Also a study was performed to investigate whether the use of an HME could prevent the development or reduce the severity of respiratory symptoms by initiating use of the device as soon as possible following total laryngectomy.7 Comparing the pulmonary complaints in a regular user and a non-regular user group at 3 and 6 months postoperatively, statistically significant group differences over time in the frequency of forced expectoration, and stoma cleaning and marginally significant differences in sputum production were observed. A clear trend could be seen, with regular HME users reporting a decline in respiratory symptoms over time as compared with non-regular HME users who reported an increase in these symptoms. These results show that an early start can prevent the development of respiratory symptoms considerably.
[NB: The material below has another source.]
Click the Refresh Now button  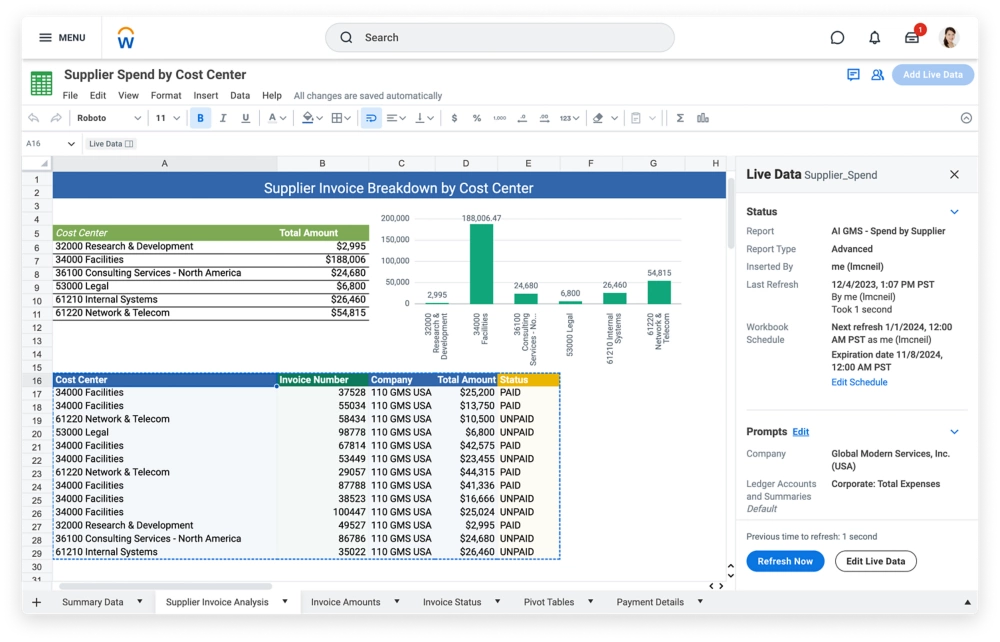(x=785, y=561)
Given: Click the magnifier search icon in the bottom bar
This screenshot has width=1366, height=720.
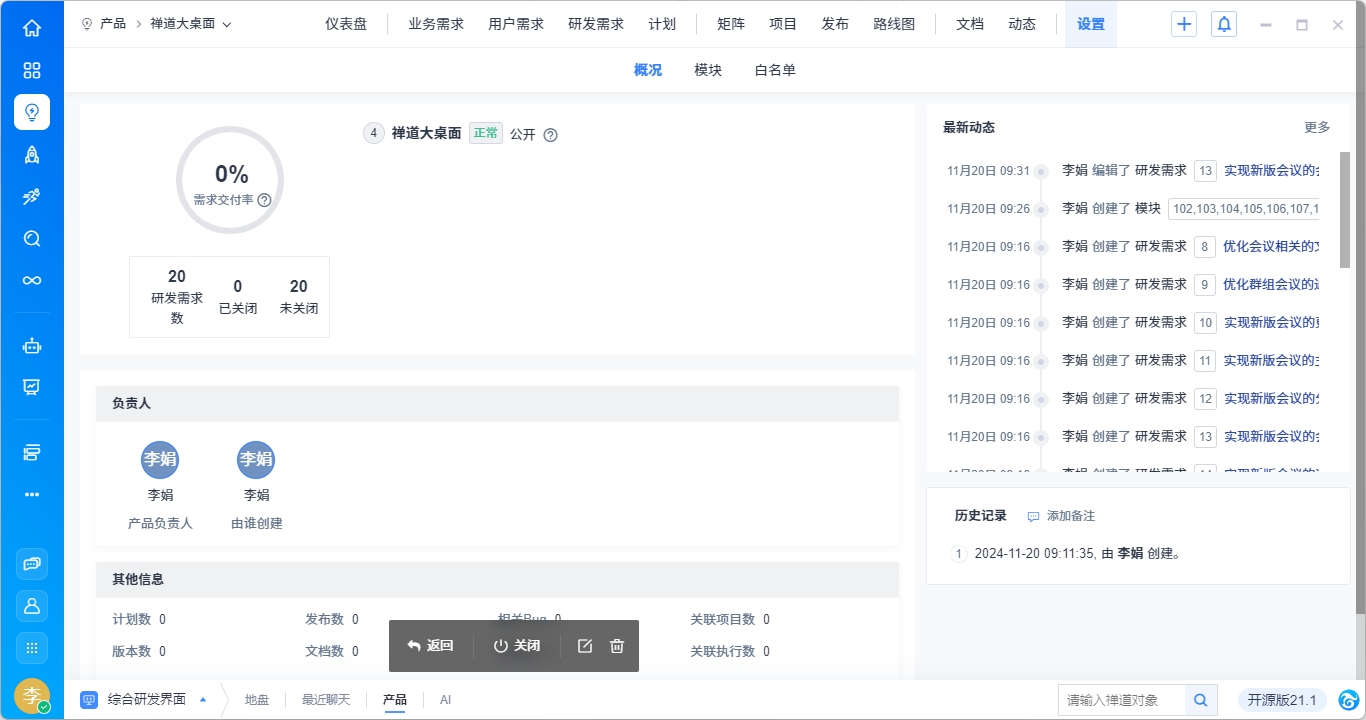Looking at the screenshot, I should point(1200,700).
From these and other studies, it can be concluded that, at present, the only effective non-pharmaceutical treatment of pulmonary problems in laryngectomized patients is the regular use of an HME.
See also page on Early postoperative hygiene.
Immediate postp HME use
Recent RCT underlining the benefits of immediate postoperative application of an HME in stead of an External Humidifier.
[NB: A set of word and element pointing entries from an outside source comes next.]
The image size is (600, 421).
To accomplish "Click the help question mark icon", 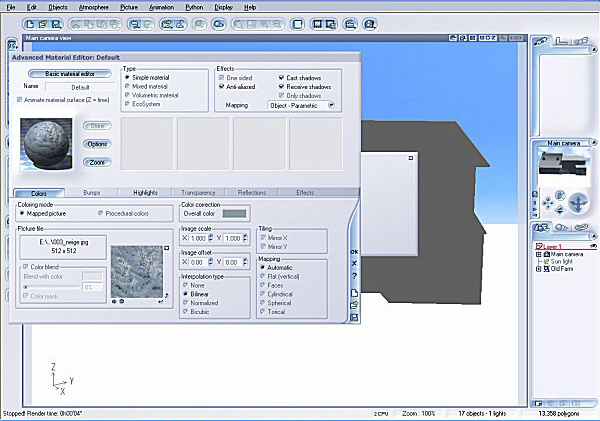I will pos(354,276).
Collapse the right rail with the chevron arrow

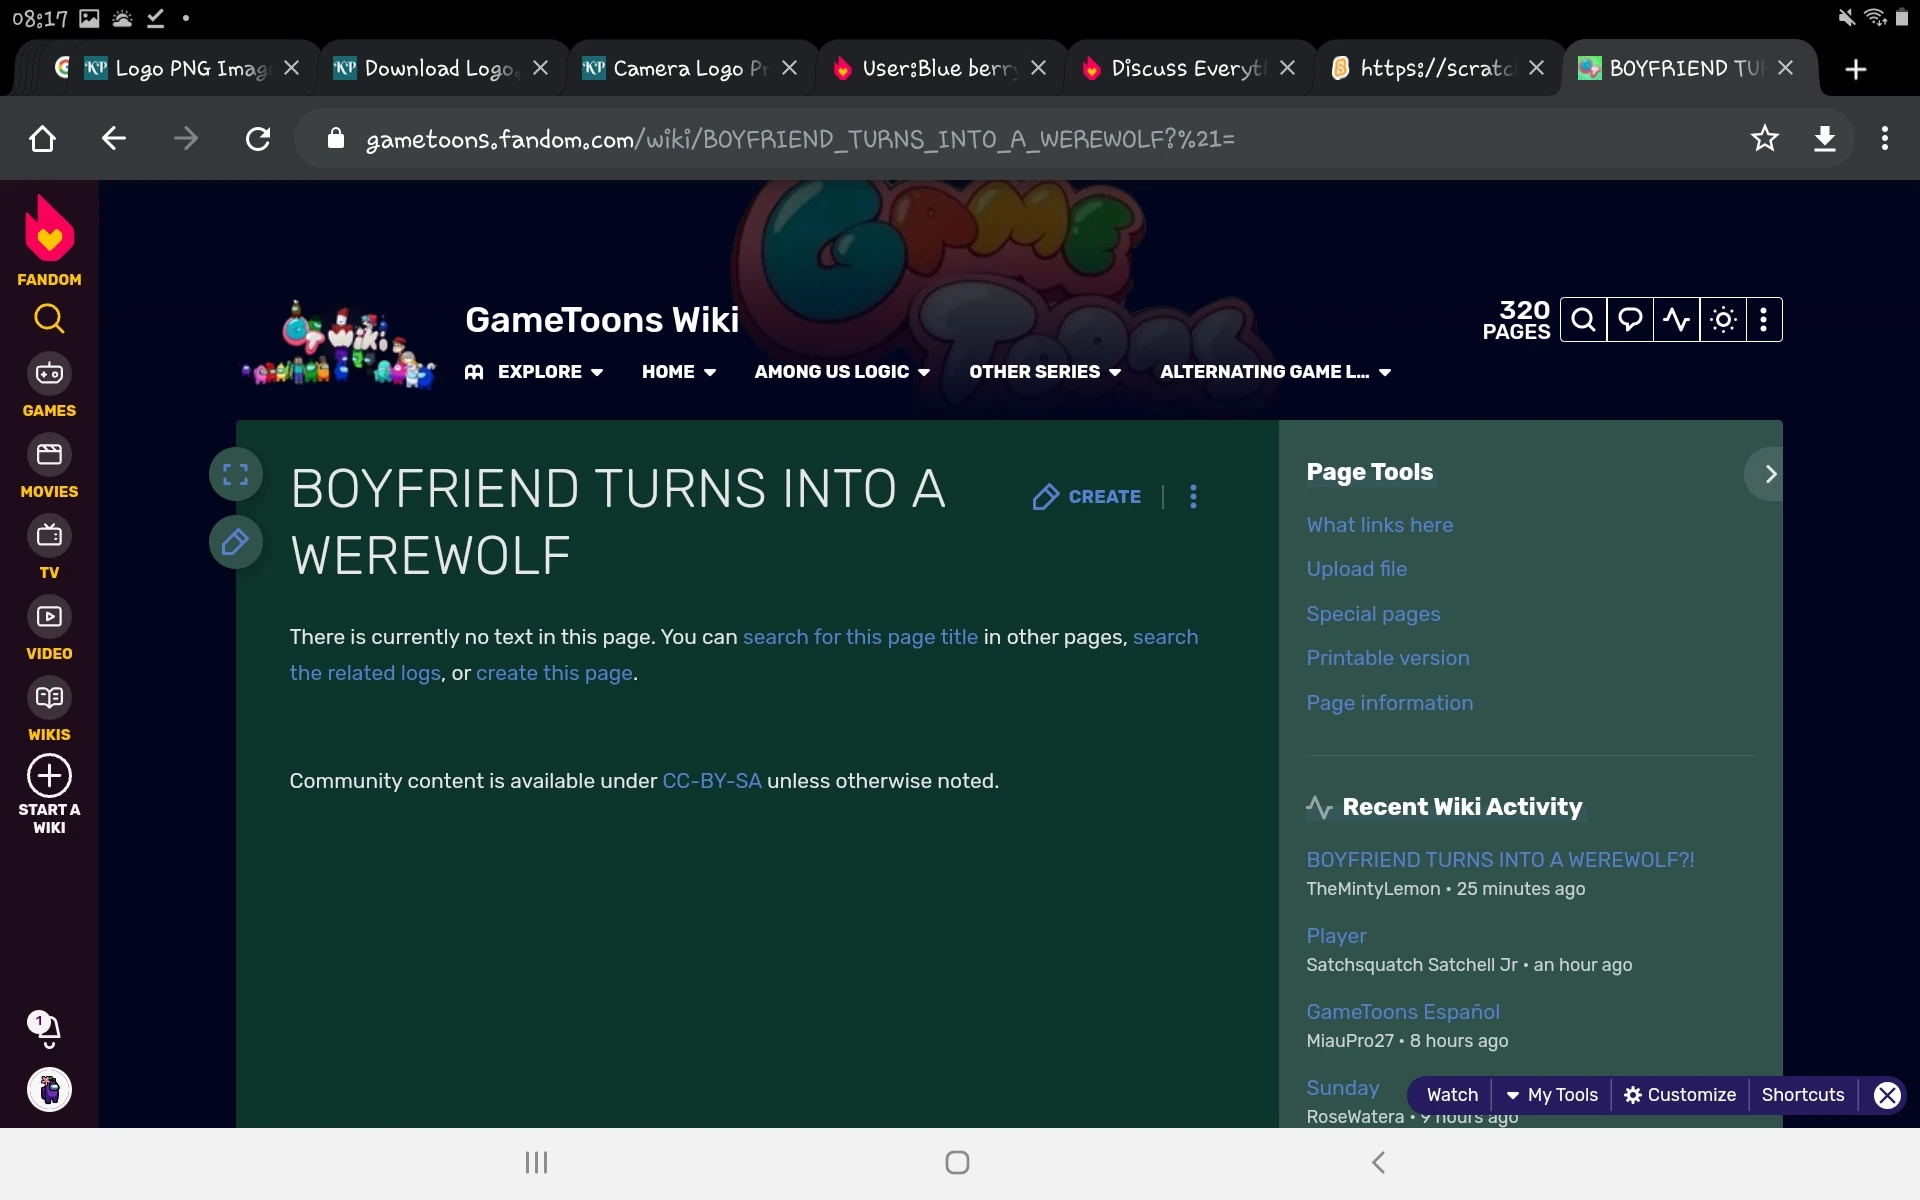[1770, 474]
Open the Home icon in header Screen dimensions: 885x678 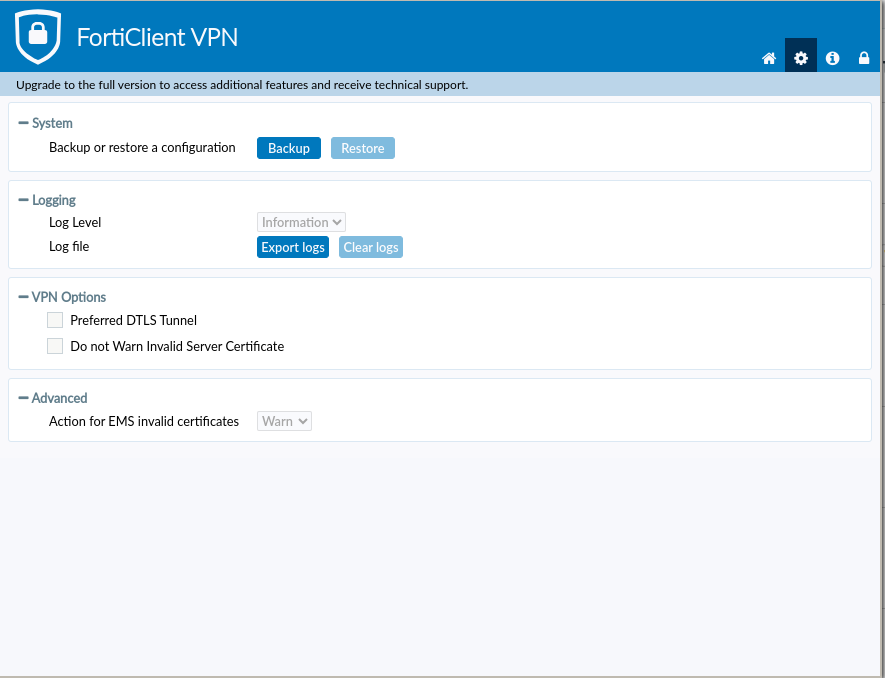769,59
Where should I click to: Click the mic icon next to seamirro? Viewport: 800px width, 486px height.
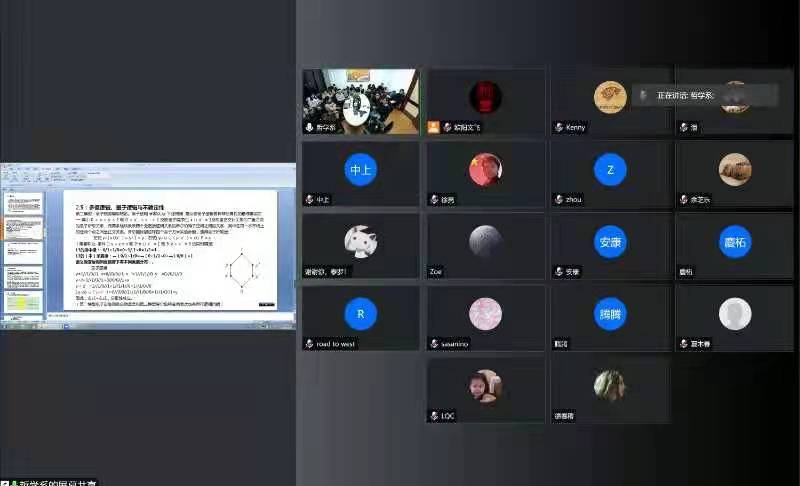click(x=434, y=344)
Jean-Claude Mérol, Anne Charpiot, Thibault Langagne, Patrick Hémar, Annemieke H Ackerstaff, Frans JM Hilgers. Randomized controlled trial on postoperative pulmonary humidification after total laryngectomy: External Humidifier versus Heat and Moisture Exchanger. Laryngoscope online November 24, 2011
Objectives/Hypothesis: Assessment of immediate postoperative airway humidification after total laryngectomy (TLE), comparing the use of an external humidifier (EH) with humidification through a heat and moisture exchanger (HME).
Study Design: Randomized controlled trial (RCT).
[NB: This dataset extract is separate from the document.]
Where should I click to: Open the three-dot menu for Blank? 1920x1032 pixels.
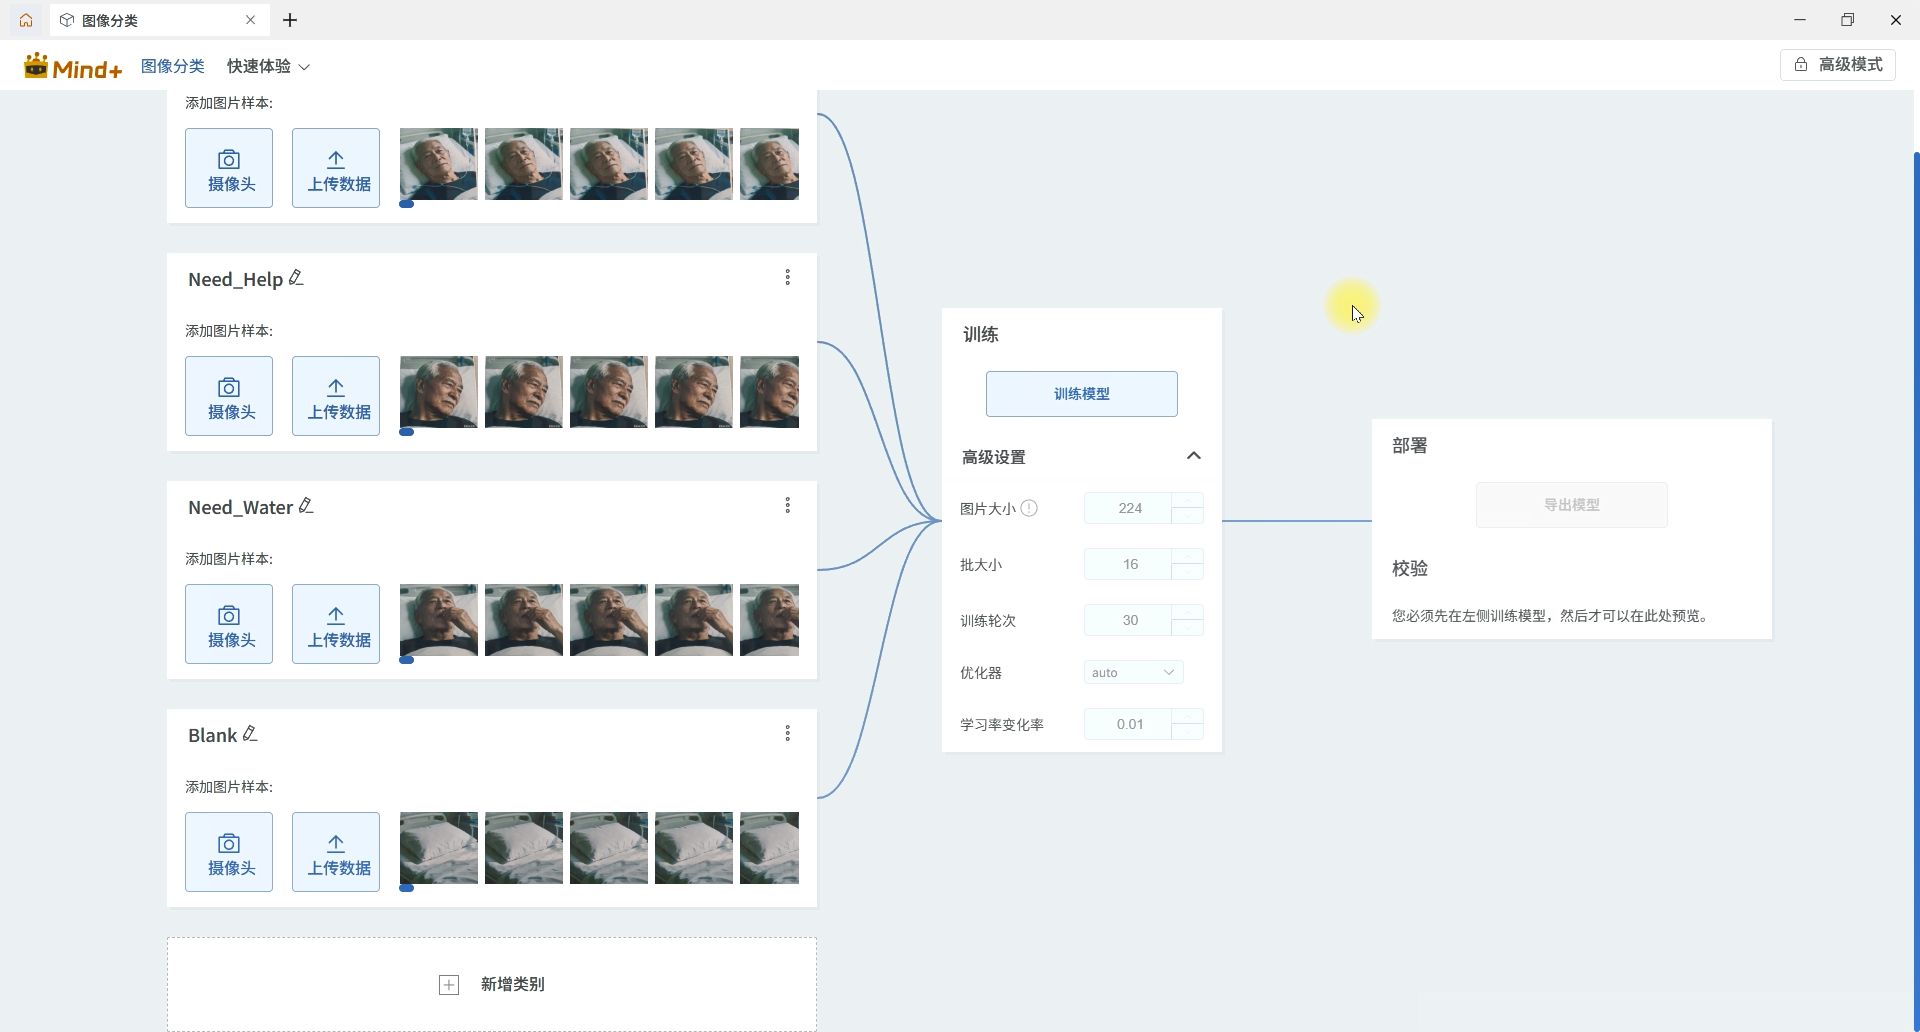(788, 734)
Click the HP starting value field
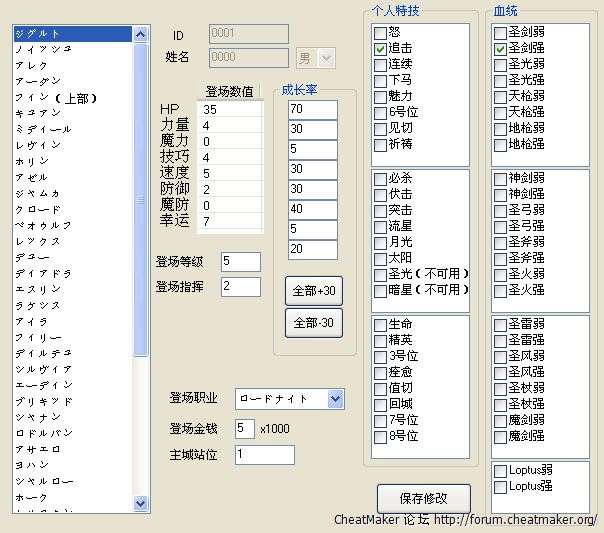The height and width of the screenshot is (533, 604). click(231, 108)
Methods: Fifty-three patients were randomized into the standard (control) EH (N 1/4 26) or the experimental HME arm (N 1/4 27). Compliance, pulmonary and sleeping problems, patients’ and nursing staff satisfaction, nursing time, and cost-effectiveness were assessed with trial-specific structured questionnaires and tally sheets.
Results: In the EH arm data were available for all patients, whereas in the HME arm data were incomplete for four patients. The 24/7 compliance rate in the EH arm was 12% and in the HME arm 87% (77% if the four nonevaluable patients are considered noncompliant). Compliance and patients’ satisfaction were significantly better, and the number of coughing episodes, mucus expectoration for clearing the trachea, and sleeping disturbances were significantly less in the HME arm (P < .001). This was also the case for nursing time and nursing staff satisfaction and preference.
Conclusions: This RCT clearly shows the benefits of immediate postoperative airway humidification by means of an HME over the use of an EH after TLE. This study therefore underlines that HMEs presently can be considered the better option for early postoperative airway humidification after TLE.